Barring weather disruptions or other unexpected complications, steps to prepare for the pre-Thanksgiving rush may help keep travelers moving during the weekend and through New Year’s Day. Airlines, airports and air-traffic and security operators said they are running fully staffed check-in desks, parking lots, information booths, control towers and screening points. Additional employees are standing by and might be called to work if trouble erupts.


The extra effort, while costly, was evident during Wednesday’s travel rush. “Operations went very well, and we’ll be fully staffed and prepared to handle the flow for the rest of the holidays,” said Carrie Harmon, a spokeswoman for the Transportation Security Administration, the federal agency responsible for passenger checkpoints.

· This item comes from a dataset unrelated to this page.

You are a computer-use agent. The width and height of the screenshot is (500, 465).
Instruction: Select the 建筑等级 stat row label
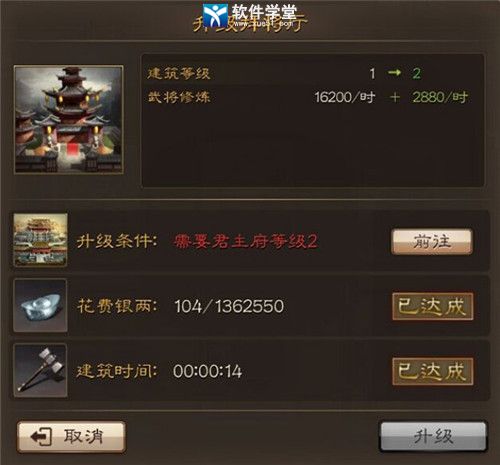(179, 73)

The agency’s goal was to keep wait times at the busiest security checkpoints to fewer than 30 minutes. But at airports in some large hub airports, including Atlanta, Los Angeles, New York, and Denver, waits rarely surpassed 15 minutes.


“Nothing [was] out of the ordinary,” said a spokesman for JetBlue Airways Corp., even though the carrier’s planes were 90% full and the skies around its New York base foggy. Delta Air Lines Inc., of Atlanta, described travel conditions as “fantastic so far,” despite a few flight cancellations because of bad weather, a spokeswoman said. The few reported weather-related delays occurred mostly in the Northeast and Midwest.